Exercise objective: Please set down every record exactly as it appears below.

Input material:

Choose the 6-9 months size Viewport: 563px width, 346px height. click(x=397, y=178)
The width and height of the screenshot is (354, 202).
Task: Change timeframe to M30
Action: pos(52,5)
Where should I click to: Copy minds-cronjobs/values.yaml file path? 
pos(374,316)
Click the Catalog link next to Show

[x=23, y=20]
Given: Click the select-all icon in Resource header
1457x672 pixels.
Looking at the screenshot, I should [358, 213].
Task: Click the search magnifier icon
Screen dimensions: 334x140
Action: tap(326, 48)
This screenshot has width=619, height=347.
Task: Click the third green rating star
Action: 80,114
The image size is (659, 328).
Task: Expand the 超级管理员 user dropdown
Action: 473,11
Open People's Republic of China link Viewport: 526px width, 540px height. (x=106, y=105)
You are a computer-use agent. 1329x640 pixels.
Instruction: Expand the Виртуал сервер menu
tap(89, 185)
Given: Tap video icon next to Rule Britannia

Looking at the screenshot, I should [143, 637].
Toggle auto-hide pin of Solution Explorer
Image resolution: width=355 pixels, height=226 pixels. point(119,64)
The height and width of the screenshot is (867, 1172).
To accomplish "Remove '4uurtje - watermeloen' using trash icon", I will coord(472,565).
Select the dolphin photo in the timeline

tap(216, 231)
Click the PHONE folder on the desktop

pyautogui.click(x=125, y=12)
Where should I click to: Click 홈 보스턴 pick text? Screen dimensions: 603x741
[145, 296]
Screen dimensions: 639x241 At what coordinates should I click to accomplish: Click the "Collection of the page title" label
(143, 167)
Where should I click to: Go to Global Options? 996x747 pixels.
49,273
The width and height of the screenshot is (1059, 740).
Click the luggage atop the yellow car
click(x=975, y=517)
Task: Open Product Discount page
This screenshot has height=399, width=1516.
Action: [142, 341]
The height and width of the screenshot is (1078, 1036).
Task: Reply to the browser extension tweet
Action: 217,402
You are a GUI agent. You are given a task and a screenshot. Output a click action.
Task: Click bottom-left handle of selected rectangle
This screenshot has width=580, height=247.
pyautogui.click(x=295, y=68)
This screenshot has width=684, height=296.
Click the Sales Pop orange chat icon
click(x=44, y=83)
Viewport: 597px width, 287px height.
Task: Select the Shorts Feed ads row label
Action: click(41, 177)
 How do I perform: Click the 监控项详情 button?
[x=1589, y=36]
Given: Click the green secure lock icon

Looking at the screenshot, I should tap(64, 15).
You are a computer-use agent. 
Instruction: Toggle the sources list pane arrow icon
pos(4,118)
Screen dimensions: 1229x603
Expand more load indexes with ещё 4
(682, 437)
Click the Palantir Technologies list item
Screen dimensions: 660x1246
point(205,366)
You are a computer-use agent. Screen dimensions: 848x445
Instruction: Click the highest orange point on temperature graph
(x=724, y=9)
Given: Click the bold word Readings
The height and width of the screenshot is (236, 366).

Output for this exercise:
Choose the 6-9 months size Viewport: 563px width, 346px height. click(x=397, y=178)
The width and height of the screenshot is (354, 202).
Task: Change timeframe to M30
Action: pos(52,5)
Where should I click to: Copy minds-cronjobs/values.yaml file path? 
pos(374,316)
Click the Catalog link next to Show

[x=23, y=20]
Given: Click the select-all icon in Resource header
1457x672 pixels.
Looking at the screenshot, I should [358, 213].
Task: Click the search magnifier icon
Screen dimensions: 334x140
Action: tap(326, 48)
This screenshot has width=619, height=347.
Task: Click the third green rating star
Action: 80,114
The image size is (659, 328).
Task: Expand the 超级管理员 user dropdown
Action: 473,11
Open People's Republic of China link Viewport: 526px width, 540px height. (x=106, y=105)
You are a computer-use agent. 1329x640 pixels.
Instruction: Expand the Виртуал сервер menu
tap(89, 185)
Given: Tap video icon next to Rule Britannia

Looking at the screenshot, I should [143, 637].
Toggle auto-hide pin of Solution Explorer
Image resolution: width=355 pixels, height=226 pixels. point(119,64)
The height and width of the screenshot is (867, 1172).
To accomplish "Remove '4uurtje - watermeloen' using trash icon", I will coord(472,565).
Select the dolphin photo in the timeline

tap(216, 231)
Click the PHONE folder on the desktop

pyautogui.click(x=125, y=12)
Where should I click to: Click 홈 보스턴 pick text? Screen dimensions: 603x741
[145, 296]
Screen dimensions: 639x241 At what coordinates should I click to accomplish: Click the "Collection of the page title" label
(143, 167)
Where should I click to: Go to Global Options? 996x747 pixels.
49,273
The width and height of the screenshot is (1059, 740).
Click the luggage atop the yellow car
click(x=975, y=517)
Task: Open Product Discount page
This screenshot has height=399, width=1516.
Action: [142, 341]
The height and width of the screenshot is (1078, 1036).
Task: Reply to the browser extension tweet
Action: 217,402
You are a GUI agent. You are given a task and a screenshot. Output a click action.
Task: Click bottom-left handle of selected rectangle
This screenshot has width=580, height=247.
pyautogui.click(x=295, y=68)
This screenshot has width=684, height=296.
Click the Sales Pop orange chat icon
click(x=44, y=83)
Viewport: 597px width, 287px height.
Task: Select the Shorts Feed ads row label
Action: click(41, 177)
 How do I perform: Click the 监控项详情 button?
[x=1589, y=36]
Given: Click the green secure lock icon

Looking at the screenshot, I should tap(64, 15).
You are a computer-use agent. 
Instruction: Toggle the sources list pane arrow icon
pos(4,118)
Screen dimensions: 1229x603
Expand more load indexes with ещё 4
(682, 437)
Click the Palantir Technologies list item
Screen dimensions: 660x1246
point(205,366)
You are a computer-use agent. Screen dimensions: 848x445
Instruction: Click the highest orange point on temperature graph
(x=724, y=9)
Given: Click the bold word Readings
The height and width of the screenshot is (236, 366).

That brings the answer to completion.